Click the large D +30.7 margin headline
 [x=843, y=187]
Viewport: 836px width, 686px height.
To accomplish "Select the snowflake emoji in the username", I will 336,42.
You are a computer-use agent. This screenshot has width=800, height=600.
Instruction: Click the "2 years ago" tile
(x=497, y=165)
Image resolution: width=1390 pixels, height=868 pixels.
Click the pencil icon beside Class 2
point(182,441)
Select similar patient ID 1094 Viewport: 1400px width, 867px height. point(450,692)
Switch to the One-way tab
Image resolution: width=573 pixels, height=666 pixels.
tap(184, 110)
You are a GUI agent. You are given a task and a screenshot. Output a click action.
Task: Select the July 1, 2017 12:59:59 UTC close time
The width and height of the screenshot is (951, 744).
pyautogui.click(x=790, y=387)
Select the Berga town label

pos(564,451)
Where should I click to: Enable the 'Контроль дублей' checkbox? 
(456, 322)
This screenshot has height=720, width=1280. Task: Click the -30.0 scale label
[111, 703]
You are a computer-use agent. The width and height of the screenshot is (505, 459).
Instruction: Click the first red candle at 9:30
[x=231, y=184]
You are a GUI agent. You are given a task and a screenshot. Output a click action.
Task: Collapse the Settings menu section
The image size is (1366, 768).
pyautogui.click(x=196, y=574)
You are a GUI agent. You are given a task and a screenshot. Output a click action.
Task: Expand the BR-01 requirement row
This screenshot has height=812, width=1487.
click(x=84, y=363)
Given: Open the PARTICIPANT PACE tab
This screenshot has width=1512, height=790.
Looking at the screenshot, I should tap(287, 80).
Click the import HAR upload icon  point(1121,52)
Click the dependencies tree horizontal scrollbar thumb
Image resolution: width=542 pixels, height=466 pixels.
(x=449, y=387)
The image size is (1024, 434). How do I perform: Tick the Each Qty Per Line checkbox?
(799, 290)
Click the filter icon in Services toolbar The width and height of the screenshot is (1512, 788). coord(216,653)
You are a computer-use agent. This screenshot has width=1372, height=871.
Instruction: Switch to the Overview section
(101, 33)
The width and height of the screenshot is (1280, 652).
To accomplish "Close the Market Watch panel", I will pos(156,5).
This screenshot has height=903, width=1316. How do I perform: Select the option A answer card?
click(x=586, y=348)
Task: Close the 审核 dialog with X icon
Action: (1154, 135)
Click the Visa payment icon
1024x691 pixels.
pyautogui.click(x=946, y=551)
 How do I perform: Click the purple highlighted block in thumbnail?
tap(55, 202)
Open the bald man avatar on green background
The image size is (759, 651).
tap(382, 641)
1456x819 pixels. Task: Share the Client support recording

**Your instructions:** Rescale the items from the line containing "Viewport: 836px width, 686px height." up to and including the line containing "point(182,441)", and give those lines only. Reproduce each line in full, requests included, multiplying every coordinate in the answers by 1.55, rounding to whole numbers with halves rounded up, and leaving all other numbers unchanged.

**Written solution:**
Viewport: 836px width, 686px height.
To accomplish "Select the snowflake emoji in the username", I will 521,65.
You are a computer-use agent. This screenshot has width=800, height=600.
Instruction: Click the "2 years ago" tile
(x=770, y=256)
Image resolution: width=1390 pixels, height=868 pixels.
Click the pencil icon beside Class 2
point(282,684)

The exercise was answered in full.